CapturePoint has the ability to incorporate Regular Expressions, or Regex, to increase the accuracy of classifications and index data. This reference guide was designed to aid users looking to further refine classification and index rules. Regular Expressions are not required but are sometimes a helpful addition.

Download a copy of this regular expressions reference sheet: Download

Regular Expressions Table

Regular Expressions Table

Note:  CapturePoint Regular Expressions can be written in multiple ways to achieve the same results.

 

Regex String Result

\d

Matches any digit.

\D

Matches any character except a digit.

\s

Matches any whitespace character.

\S

Matches any character except a whitespace character.

\w

Matches any letter, digit, or underscore.

\W

Matches any character other than a letter, digit, or underscore.

.

Matches any character except for a line break.  This can also be used as a placeholder.

\b

Matches a space that follows before or after a word (Word Boundary)

\B

Matches when there is no space following a word (Word Boundary)

[A-Z]

Matches any Uppercase letter A-Z of any length.

[a-z]

Matches any lowercase letter a-z of any length.

[a-zA-Z]

Matches any Uppercase or lower case letter of any length.

[A-Z0-9]

Matches any Uppercase letter or any number of any length.

^

Matches the start of the string.

[^]

Matches anything that is not written in the square brackets.  For example if the square brackets had [^\s] then this will match anything other than whitespace.

|

Pipe symbol generally means ‘or’ as in boolean and or logic.  So, your code could say find 1 through 3 or 7 through 9 like this.  [1-3 | 7-9]

{1}

This will look for the preceding element the exact number of times as what is written inside the curly brackets  If it shows {1}, then it will grab 1 character.

{2,}

This will look for the preceding element at least 2 times.

{3,8}

This will look for the preceding element a minimum of 3 times and at most 8 times.

?

Matches previous elements zero or one times.
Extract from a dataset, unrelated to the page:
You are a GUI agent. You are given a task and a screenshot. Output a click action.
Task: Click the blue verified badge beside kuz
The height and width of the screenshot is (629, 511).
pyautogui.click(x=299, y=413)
This is considered lazy.

??

Matches previous elements zero or one times, but as few as possible.

*

Matches previous elements zero or more times to unlimited number of times.  As it is unlimited, it is considered greedy.

*?

Matches previous elements zero or more times, but as few as possible.

+

Matches previous element one or more times.

+?

Matches previous elements one or more times, but as few as possible.

[ ]

Matches anything that is written in the square brackets.

[ , ]

Matches anything that is written in the square brackets and then a comma inside is used as a separator for multiple elements.

[0-9]

Matches any number with any length of numbers 0-9.

\A

Matches the start of the string except it is unaffected by a multiline option.

\z

Matches the end of the input without exception.

\Z

Matches the end of the string or the point before the final \n at the end of the input.  This is unaffected by a multiline option.

\G

Matches the point that the previous match ended. Used to find contiguous matches.

\f

Form feed

\n

Newline

\r

Carriage Return

\t

Tab

[\b]

Matches a backspace.  It must be enclosed in these square brackets to have this meaning.

$

Matches the end of the string or the point before a final \n at the end of the input.

 

Back To Top

Regex Desired Outcomes

Find Purchase Order, but Not Capture it and then Capture any Numbers, Letters, Dashes, or Dots until the End of String

What I Want Regex String Input Text Result What This Does

Find Purchase Order, but don’t capture it and then capture any numbers, letters, dashes, or dots until the end of string.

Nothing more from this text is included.